Question

A plane is inclined at an angle $\alpha ={30}^{\circ }$ with respect to the horizontal. A particle is projected with a speed $u=2\text{m/s}$, from the base of the plane, as shown in figure.

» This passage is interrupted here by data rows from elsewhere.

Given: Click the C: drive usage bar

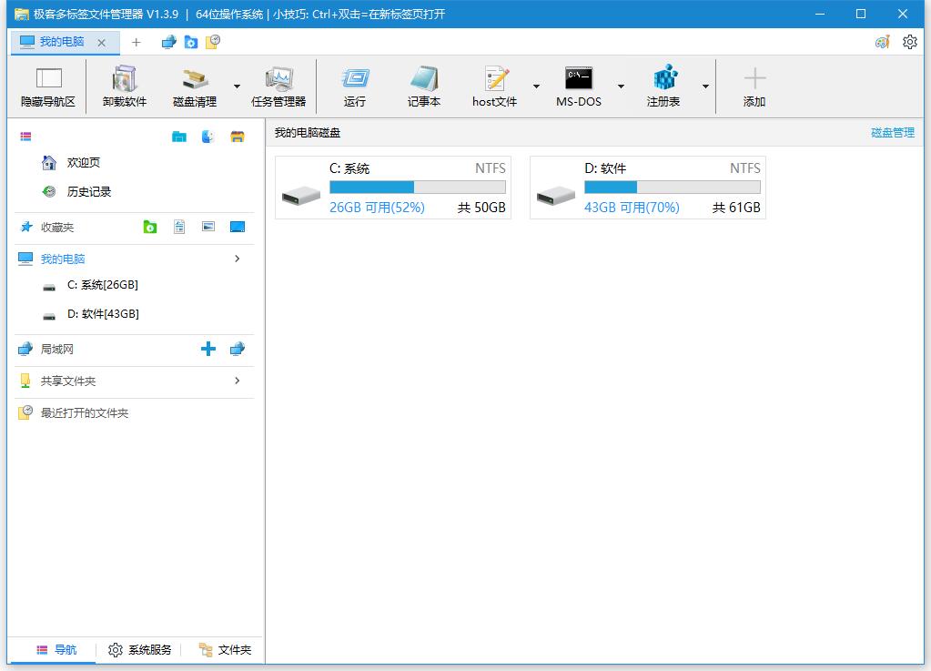Looking at the screenshot, I should pyautogui.click(x=417, y=188).
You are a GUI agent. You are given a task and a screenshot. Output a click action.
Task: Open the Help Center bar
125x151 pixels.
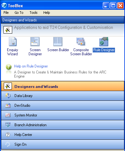pyautogui.click(x=63, y=135)
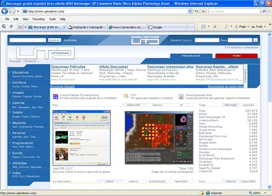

The distance from the base, at which the particle hits the plane, is close to:
(Take $g=10{\text{m/s}}^2$)

• A. $20\text{cm}$
• B. $\text{180 cm}$
• C. $\text{26 cm}$
• D. $\text{14 cm}$

Answer 1

The correct option is A $20\text{cm}$

On an inclined plane, time of flight $\left(T\right)$ is given by,

$T=\frac{2u\sin \theta }{g\cos \alpha }$

Substituting the values, we get

$T=\frac{\left(2\right)\left(2\sin {15}^{\circ }\right)}{g\cos {30}^{\circ }}=\frac{4\sin {15}^{\circ }}{10\cos {30}^{\circ }}$

$\text{Distance, S}=\left(2\cos {15}^{\circ }\right)T-\frac{1}{2}g\sin {30}^{\circ }(T{)}^2$


$=\left(2\cos {15}^{\circ }\right)\frac{4}{10}\frac{\sin {15}^{\circ }}{10\cos {30}^{\circ }}-(\frac{1}{2}\times 10\sin {30}^{\circ })\frac{16{\sin }^2{15}^{\circ }}{100{\cos }^2{30}^{\circ }}$

$[\because \sin {15}^0=\frac{\sqrt{3}-1}{2\sqrt{2}}]$

$=\frac{16\sqrt{3}-16}{60}\simeq 0.1952\text{m}\simeq 20\text{cm}$

Hence, $\left(A\right)$ is the correct answer.